矢野監督はうなりながら勝負の分かれ目を振り返った。「昨日(6日)スアちゃんがいってなかったらあそこ(8回)でスグル(岩崎)っていけるんだけど、スアちゃん登板がこれだけ増えて、何でもかんでもスグル、スアちゃんっていうわけにはね。連戦も続くし、疲労もあるし。下位のところを何とか、何人でもと」。8回はヤクルトが下位打線だったことから斎藤をチョイスしたと説明した。

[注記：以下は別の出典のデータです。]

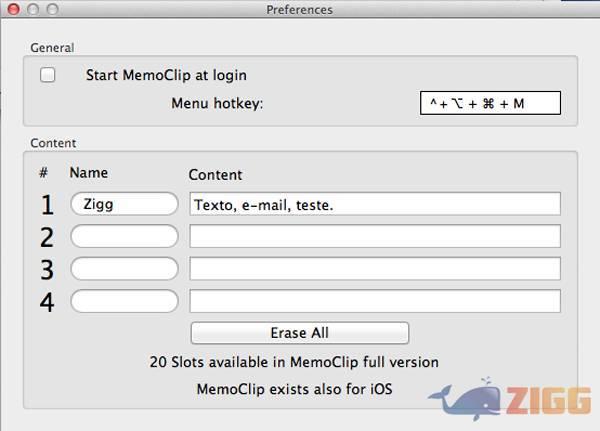Click the Zigg whale logo watermark
This screenshot has height=431, width=600.
[510, 399]
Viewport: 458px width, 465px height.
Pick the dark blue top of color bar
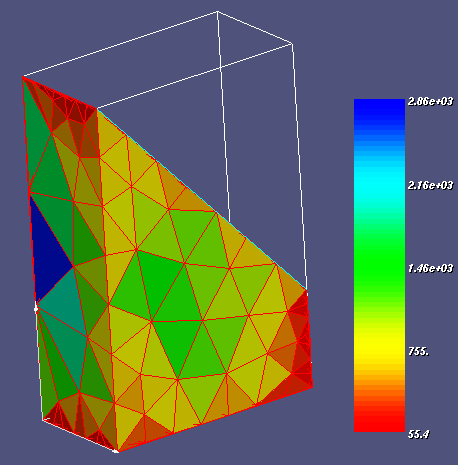[x=379, y=110]
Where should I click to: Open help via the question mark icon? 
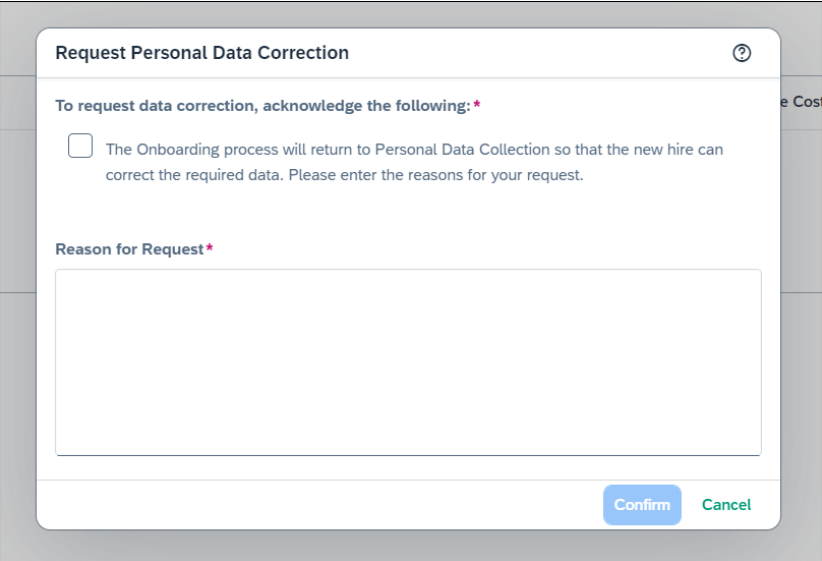tap(741, 53)
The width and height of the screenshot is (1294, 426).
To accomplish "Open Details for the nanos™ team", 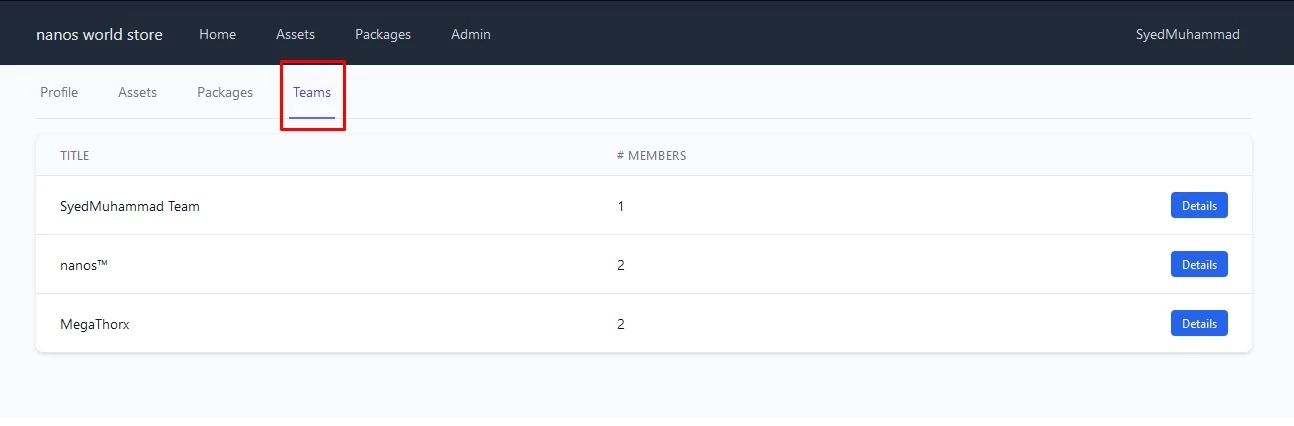I will pyautogui.click(x=1199, y=264).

岩崎は1日ヤクルト戦(甲子園)を最後に6日間登板がない。この日は8回は準備せず、味方が9回に攻め立てて同点の可能性が出てきてブルペンで準備をしていた。前日6日も5点差で9回を馬場に託したが、1死満塁でスアレスを投入していた。「中継ぎもちょっと今、苦しい状態」と矢野監督も苦悩が続く。だが、6回は藤浪、7回は及川がピンチを作りながらも無失点投球。指揮官は「それは収穫」と喜んだ。中日に勝った2位巨人には再び1・5ゲーム差に迫られた。首位を守り抜くためにも、リリーフ陣の再編が急がれる。【石橋隆雄】
▼阪神は2位巨人に1・5ゲーム差と詰められたが、8日に阪神●巨人○でも阪神の首位は動かない。阪神は45勝30敗3分け、巨人は42勝28敗10分けでともに勝率6割となる。ただしセ・リーグの規定により、勝ち数の多い阪神が上位となるため。